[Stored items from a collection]
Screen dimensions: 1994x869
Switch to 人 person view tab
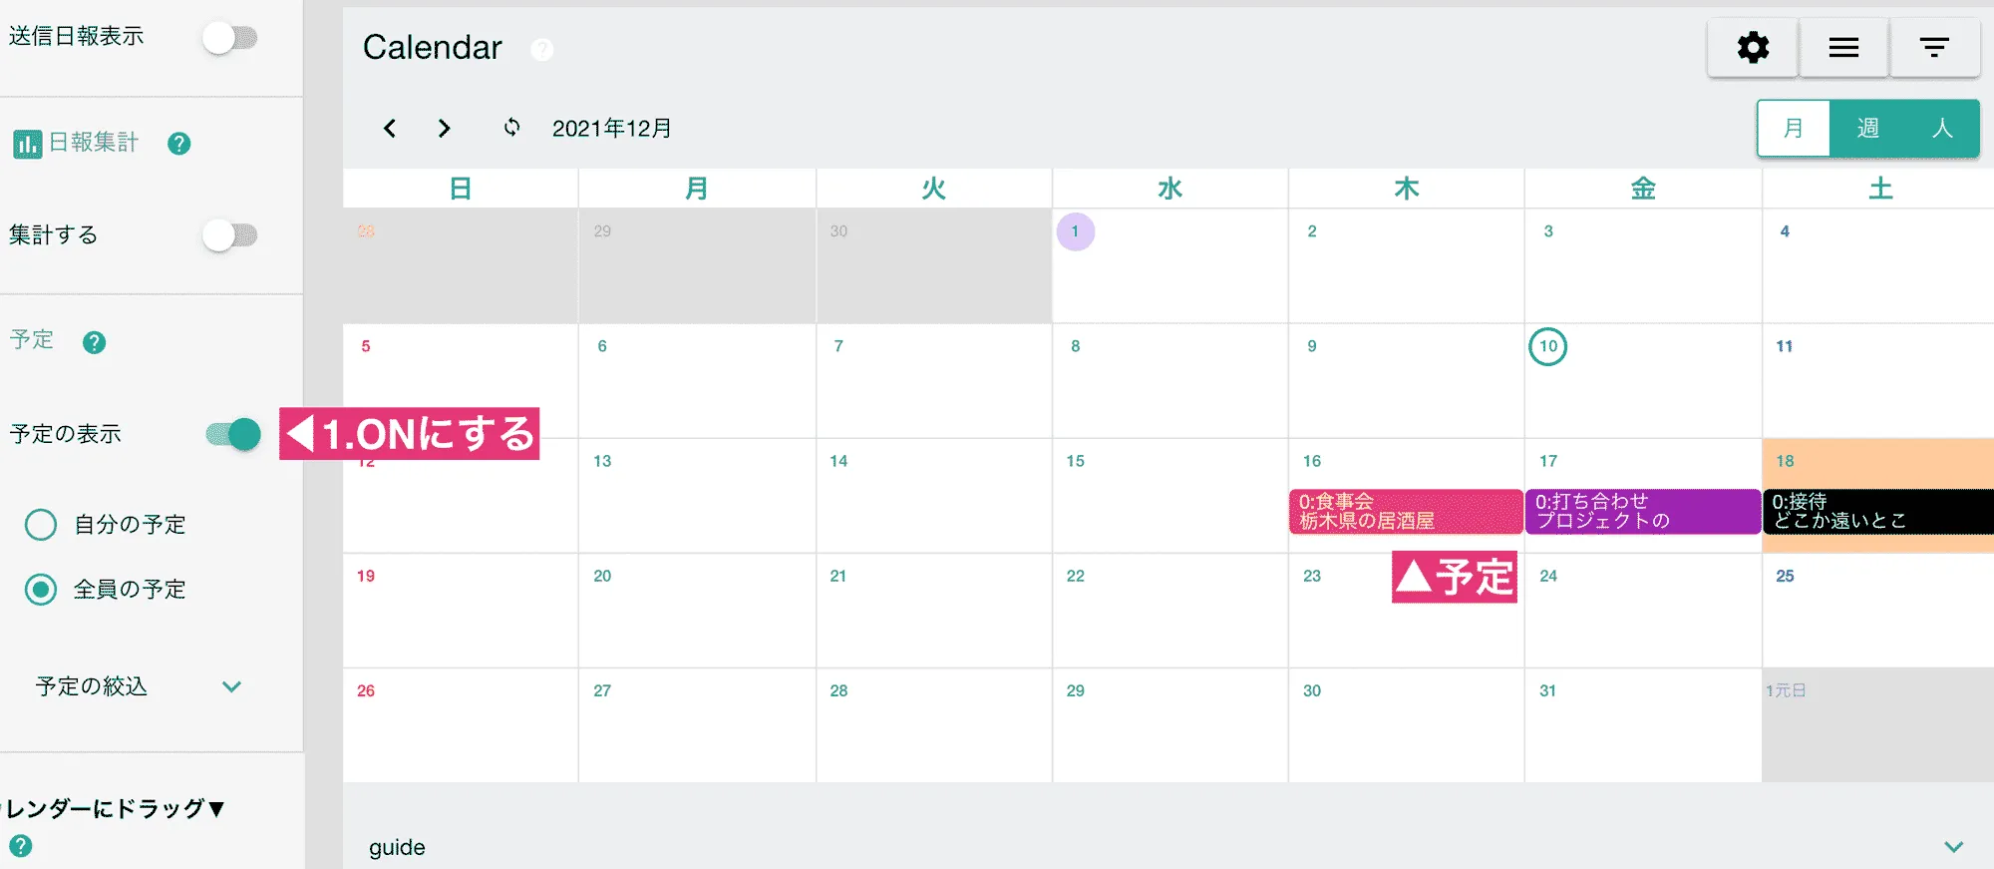pos(1941,129)
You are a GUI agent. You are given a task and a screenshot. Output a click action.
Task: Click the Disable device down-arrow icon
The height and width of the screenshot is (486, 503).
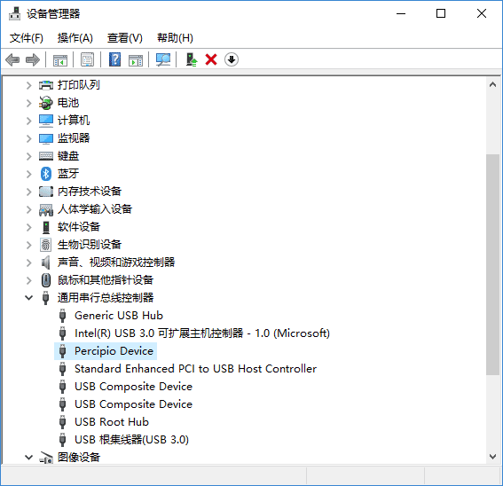coord(232,59)
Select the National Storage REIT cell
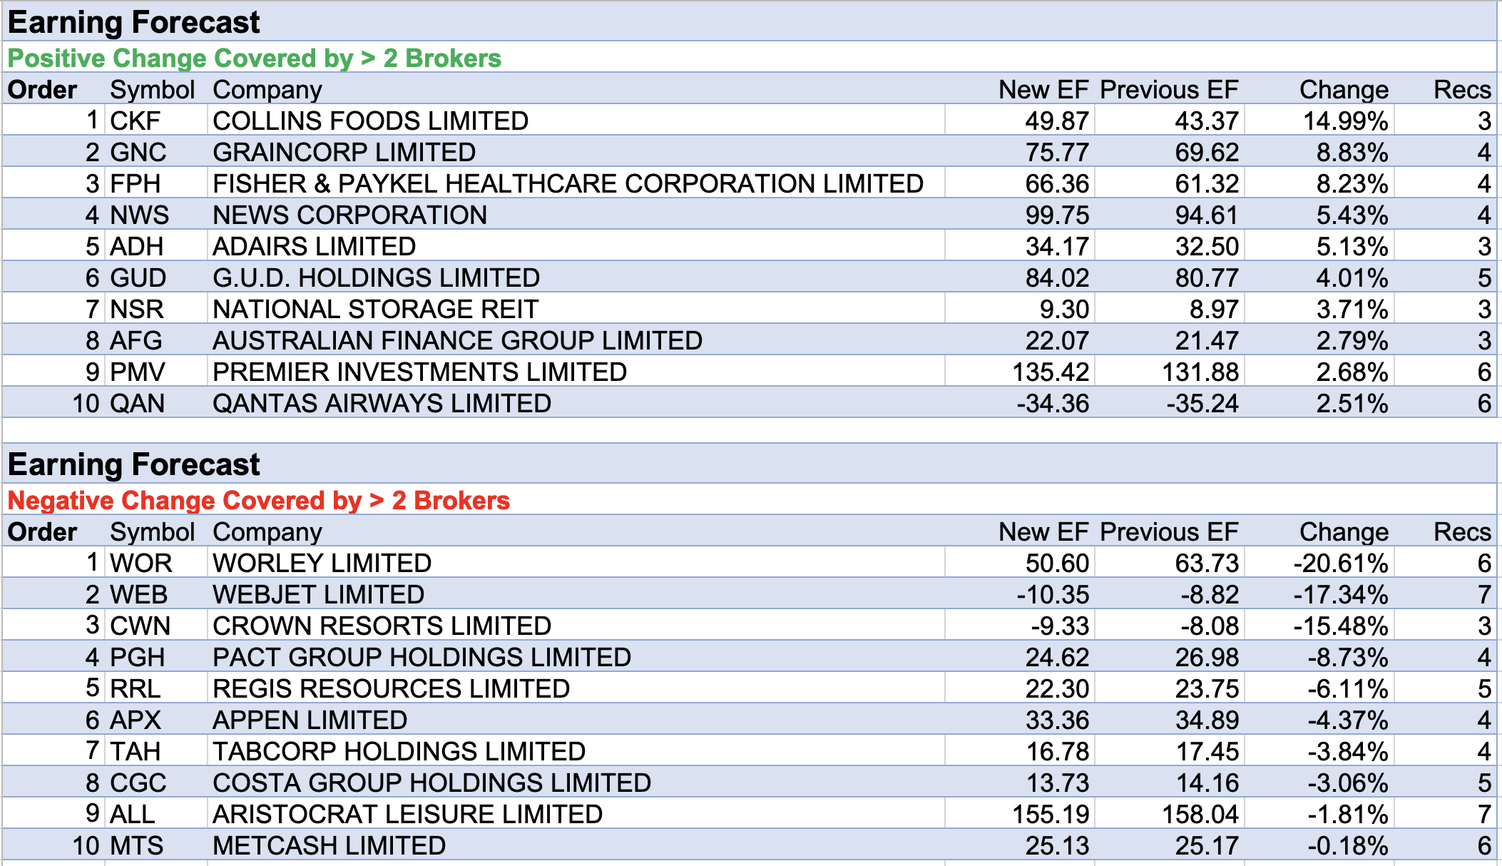1502x866 pixels. click(x=375, y=309)

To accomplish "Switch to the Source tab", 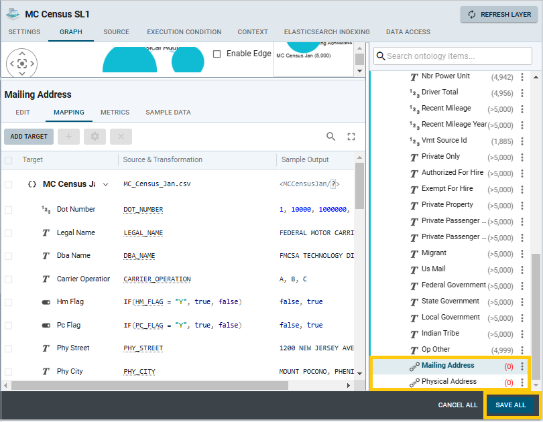I will (116, 32).
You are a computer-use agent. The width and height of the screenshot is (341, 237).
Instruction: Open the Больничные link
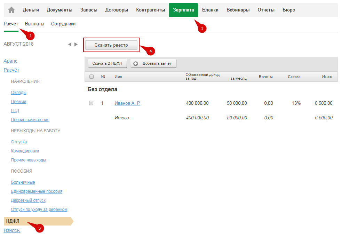click(23, 182)
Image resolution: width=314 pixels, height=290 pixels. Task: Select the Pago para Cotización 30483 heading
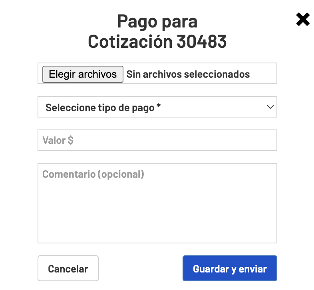[157, 31]
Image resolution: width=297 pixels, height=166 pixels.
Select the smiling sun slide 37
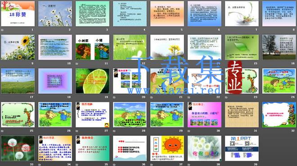(x=167, y=148)
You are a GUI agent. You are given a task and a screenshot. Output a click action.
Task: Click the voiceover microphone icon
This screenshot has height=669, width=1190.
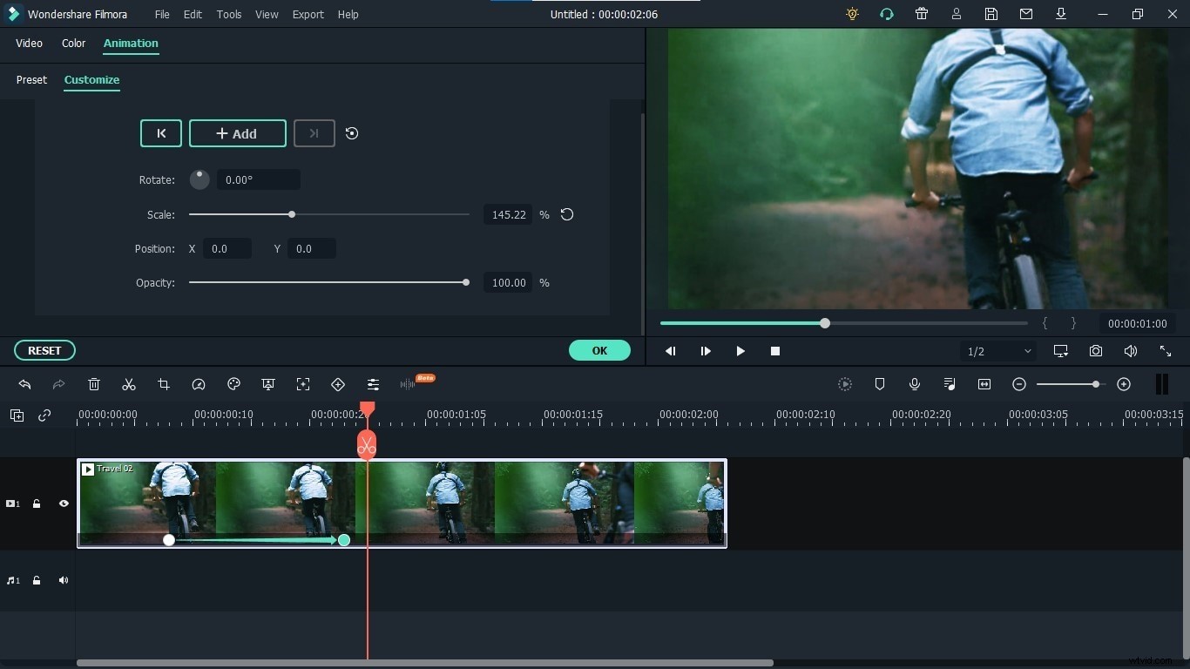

#### [Exercise brief]
"icon" is the word to look for; copy every line of the data that has it.

#### [Answer to this task]
Task: Click the Disable device down-arrow icon
Task: Click the voiceover microphone icon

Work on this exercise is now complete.